FOR IMMEDIATE RELEASE


Aug. 4, 2010

MARIJUANA TRAFFICKING OPERATION ENDED WITH HIGHWAY PATROL STOP IN KANSAS

TOPEKA, KAN. – Two men were sentenced Wednesday to federal prison in a case that started with a traffic stop on Interstate 70 that turned up more than 650 pounds of marijuana.

Andrew Rutherford, 37, Shelby Township, Mich., was sentenced to 108 months in federal prison. Co-defendant Frank Lewis, 39, Detroit, Mich., was sentenced to 188 months. Both men pleaded guilty to conspiring to possess with intent to distribute 100 kilograms or more of marijuana. In his plea, Rutherford admitted he paid two women to drive a load of marijuana from Phoenix to Detroit. The women were stopped May 27, 2009, driving a Chevrolet Silverado and pulling a horse trailer on I-70 at mile post 328 in Wabaunsee County . Troopers found 659 pounds of marijuana in a locked storage compartment in the front of the horse trailer.

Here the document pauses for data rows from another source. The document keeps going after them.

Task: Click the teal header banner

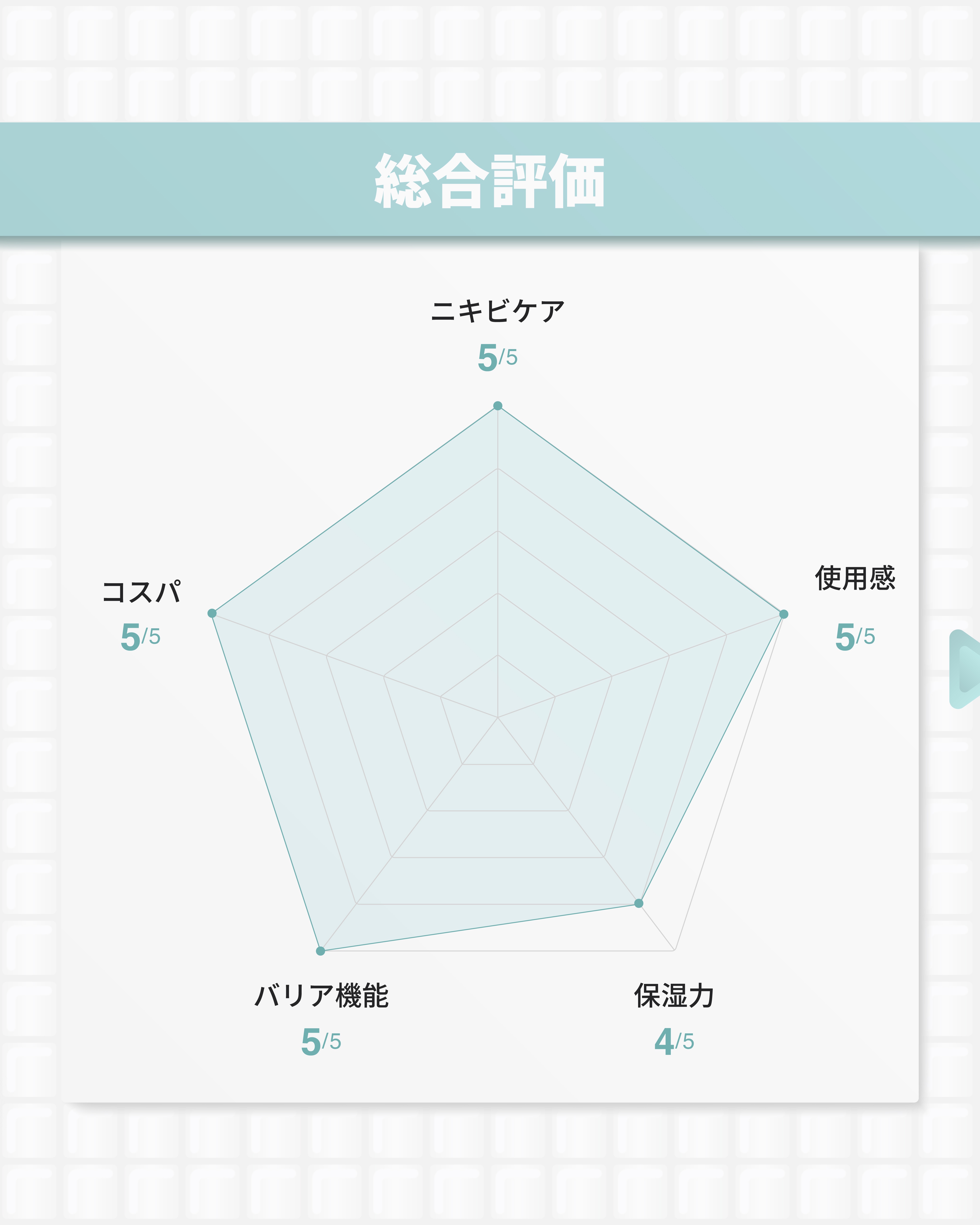Action: [x=171, y=179]
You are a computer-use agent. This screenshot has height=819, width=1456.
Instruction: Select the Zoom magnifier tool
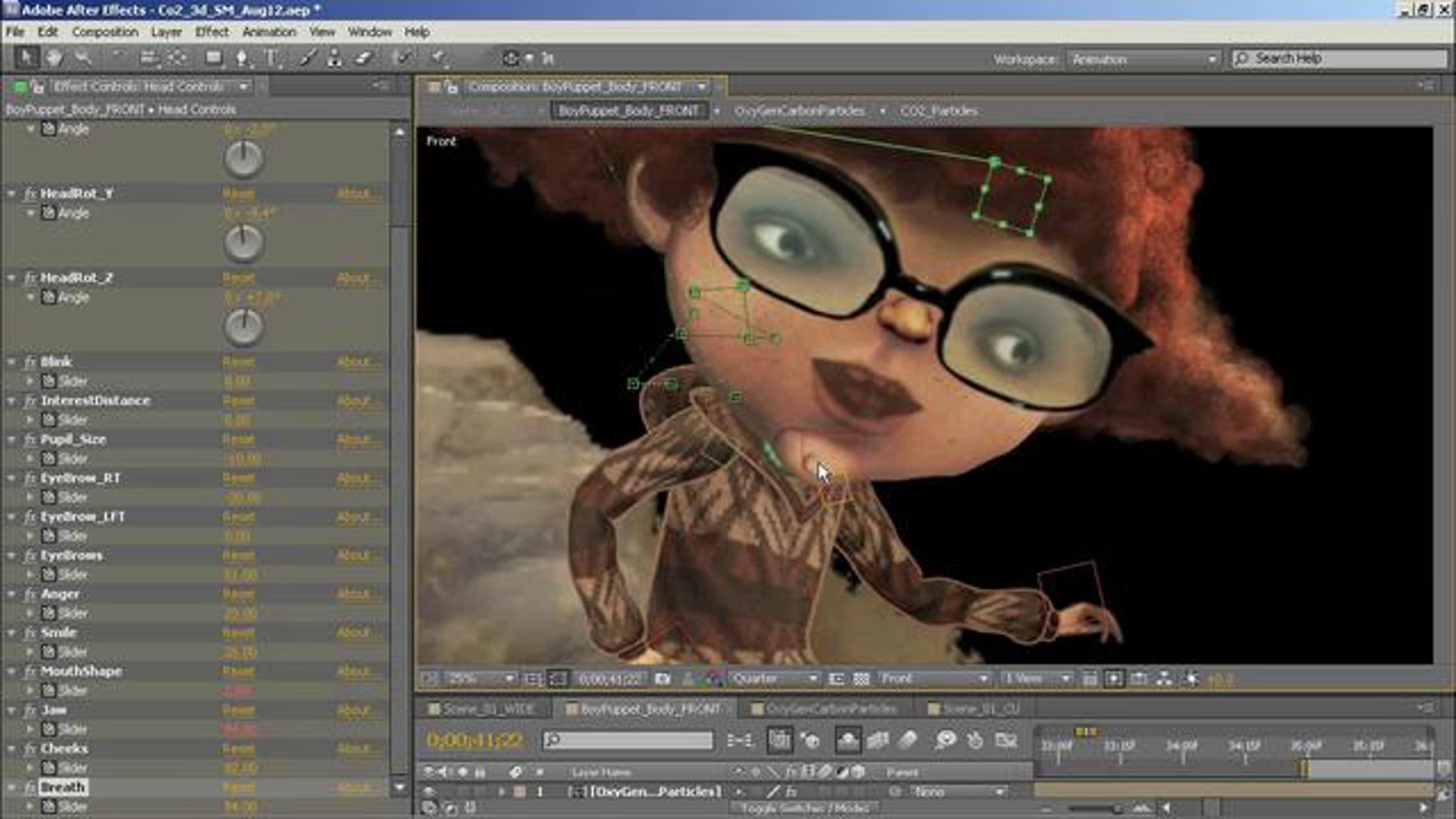[x=83, y=58]
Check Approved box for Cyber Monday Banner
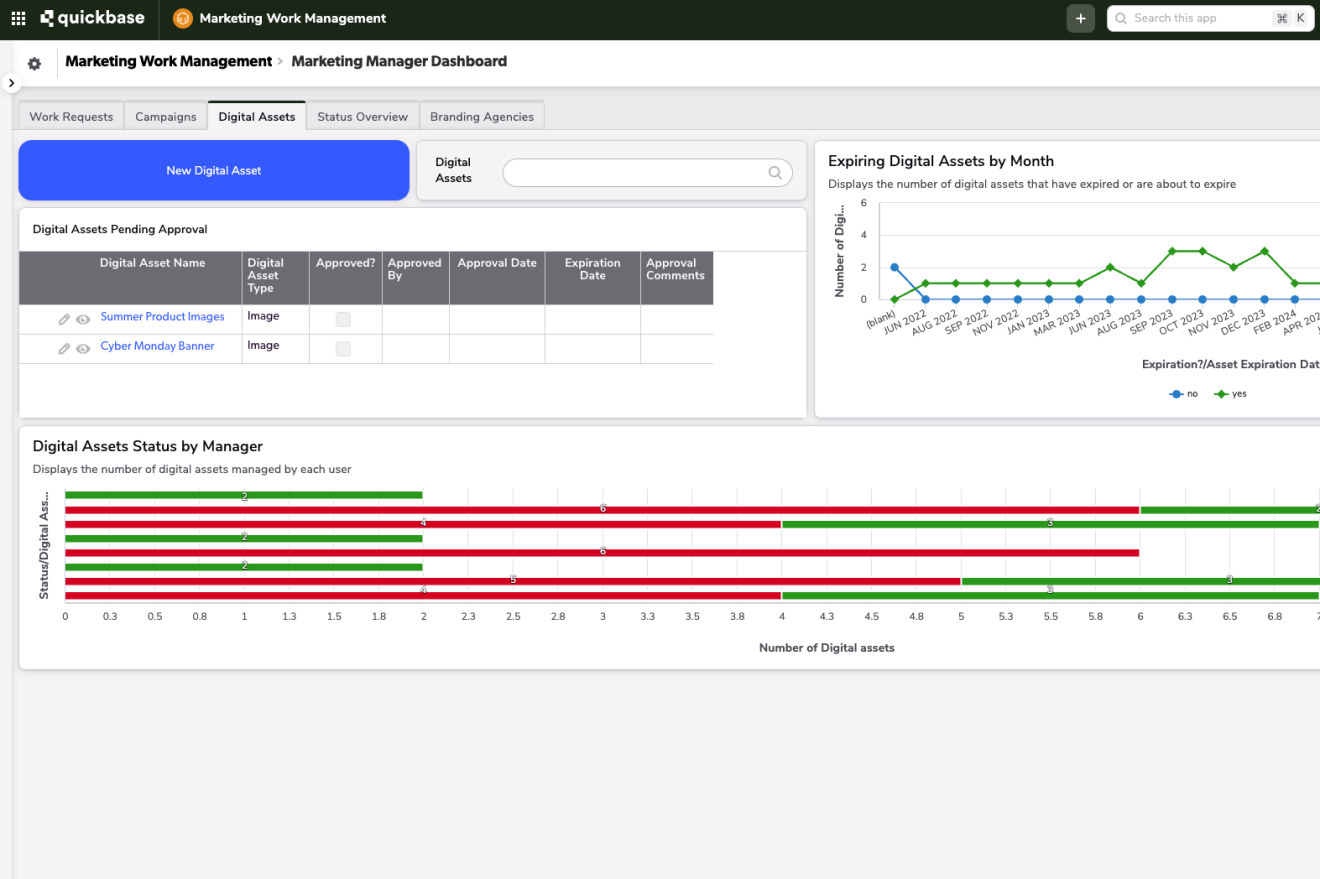Screen dimensions: 1320x879 click(x=343, y=348)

Investigators learned the women were working for Rutherford, who provided the pickup and trailer and promised to pay them $7,000 per trip. Lewis, who worked for Rutherford, too, helped make arrangements for the trips. On Aug. 2, 2009, Lewis and another man were stopped on I-70 in Foristel, Mo., with $269,580 in drug proceeds.

Co-defendants Karen Hutchinson, Jamie Bell, Lorenzo Benton and Marcel Pearl are awaiting sentencing.

U.S. Attorney Lanny Welch commended the Kansas Highway Patrol, the Drug Enforcement Administration and Special Assistant U.S. Attorney Duston Slinkard for their work on the case.